EX-10.34 10 w35359exv10w34.htm AGREEMENT BETWEEN REGISTRANT AND H.F. LENFEST exv10w34
 

EXHIBIT 10.34
H. F. Lenfest
Five Tower Bridge
300 Barr Harbor Drive, Suite 460
Conshohocken, PA 19428
May 9, 2007               
William F. Mitchell
Chief Executive Officer
Environmental Tectonics Corporation
County Line Industrial Park
Southampton, PA 18966
          Re: Commitment to Support Environmental Tectonics Corporation
Dear Bill:
     In accordance with recent discussions with you and the Board of Directors, subject to an agreement on normal and customary mutually acceptable terms, I commit to provide my personal guarantee of the financial obligations undertaken by Environmental Tectonics Corporation (“ETC” or the “Company”) in connection with a credit facility (the “Proposed Credit Facility”) of $15 million which ETC intends to enter into with an institutional lender. Upon execution of the Proposed Credit Facility, my existing personal guarantee of the $5 million letter of credit facility from PNC Bank would be terminated. ETC’s $15 million equity line, on which you have drawn down $6 million and issued me 6,000 shares of preferred stock, and which ends on October 6, 2007, would also be terminated, as would ETC’s Unsecured $3 million Promissory Note (the “Note”) which also ends on October 6, 2007. The $6 million preferred stock investment would stay in place, but the $2 million currently due under the Note would be repaid at settlement.
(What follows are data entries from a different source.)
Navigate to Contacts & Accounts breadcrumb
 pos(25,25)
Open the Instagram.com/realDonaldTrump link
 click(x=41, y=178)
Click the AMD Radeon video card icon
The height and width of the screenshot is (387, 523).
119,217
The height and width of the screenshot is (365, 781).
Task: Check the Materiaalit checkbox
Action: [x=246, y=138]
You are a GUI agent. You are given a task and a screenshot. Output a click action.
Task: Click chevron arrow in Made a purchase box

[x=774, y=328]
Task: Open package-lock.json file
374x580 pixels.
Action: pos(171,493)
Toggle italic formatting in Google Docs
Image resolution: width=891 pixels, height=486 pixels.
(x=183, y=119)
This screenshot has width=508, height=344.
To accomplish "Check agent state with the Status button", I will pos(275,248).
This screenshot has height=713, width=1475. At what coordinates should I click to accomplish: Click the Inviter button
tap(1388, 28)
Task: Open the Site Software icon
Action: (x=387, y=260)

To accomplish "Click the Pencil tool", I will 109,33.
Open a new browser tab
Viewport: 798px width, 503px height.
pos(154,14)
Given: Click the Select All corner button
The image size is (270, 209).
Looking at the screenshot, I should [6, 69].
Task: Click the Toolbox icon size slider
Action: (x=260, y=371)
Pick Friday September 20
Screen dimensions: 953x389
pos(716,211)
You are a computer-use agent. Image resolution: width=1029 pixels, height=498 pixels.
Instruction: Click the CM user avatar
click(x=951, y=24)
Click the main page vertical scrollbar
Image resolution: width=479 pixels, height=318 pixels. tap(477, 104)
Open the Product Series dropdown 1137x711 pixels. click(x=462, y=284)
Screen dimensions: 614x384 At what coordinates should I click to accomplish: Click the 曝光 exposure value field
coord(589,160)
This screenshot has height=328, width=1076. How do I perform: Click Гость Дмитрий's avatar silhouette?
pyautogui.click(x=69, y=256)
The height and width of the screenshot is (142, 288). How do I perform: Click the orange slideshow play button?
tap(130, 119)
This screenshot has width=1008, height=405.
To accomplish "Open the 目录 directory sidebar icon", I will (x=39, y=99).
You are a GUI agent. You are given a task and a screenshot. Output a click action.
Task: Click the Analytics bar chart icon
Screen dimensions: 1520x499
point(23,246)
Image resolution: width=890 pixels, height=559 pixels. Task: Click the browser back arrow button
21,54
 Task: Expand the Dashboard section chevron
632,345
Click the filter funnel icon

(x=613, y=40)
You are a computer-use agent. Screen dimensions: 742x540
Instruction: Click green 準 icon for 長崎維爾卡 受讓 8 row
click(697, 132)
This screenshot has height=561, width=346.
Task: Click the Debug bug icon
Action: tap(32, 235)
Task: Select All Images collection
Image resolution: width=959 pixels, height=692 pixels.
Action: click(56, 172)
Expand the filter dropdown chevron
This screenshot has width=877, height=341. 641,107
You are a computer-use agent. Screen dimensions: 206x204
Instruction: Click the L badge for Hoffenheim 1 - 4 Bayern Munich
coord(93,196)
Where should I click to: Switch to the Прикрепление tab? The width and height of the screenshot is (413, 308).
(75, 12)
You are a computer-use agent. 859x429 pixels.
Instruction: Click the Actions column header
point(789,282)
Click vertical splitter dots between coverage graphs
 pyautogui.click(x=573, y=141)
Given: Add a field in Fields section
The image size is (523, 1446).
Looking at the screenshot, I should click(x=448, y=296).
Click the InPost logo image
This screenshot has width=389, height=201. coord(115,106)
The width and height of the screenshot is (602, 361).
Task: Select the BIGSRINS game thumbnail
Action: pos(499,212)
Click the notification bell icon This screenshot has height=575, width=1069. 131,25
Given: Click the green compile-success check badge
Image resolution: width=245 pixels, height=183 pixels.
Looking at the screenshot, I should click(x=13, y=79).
     If ETC is unable to reach agreement with an institutional lender on acceptable terms for the Proposed Credit Facility, I agree: (i) to maintain my personal guarantee of the $5 million letter of credit facility from PNC Bank through June 30, 2008; (ii) to fund all requests for advances made in accordance with the terms of the existing $3 million Note; (iii) to fund all requests for draw downs made in accordance with the terms of the existing $15 million equity credit line; and, if for any reason funds are not available under these existing agreements, (iv) to fund all requests by ETC for funds to support its operations through June 30, 2008, on terms and normal and customary conditions to be mutually agreed upon by me and ETC, provided that ETC shall not request more than an additional $10 million in the aggregate from the date of this letter through June 30, 2008 (including all requests made under the existing $3 million Note and $15 million equity credit line).
     I also agree to defer the payment of interest under the existing subordinated note and the payment of dividends under the existing $15 million equity credit line until at least June 30, 2008.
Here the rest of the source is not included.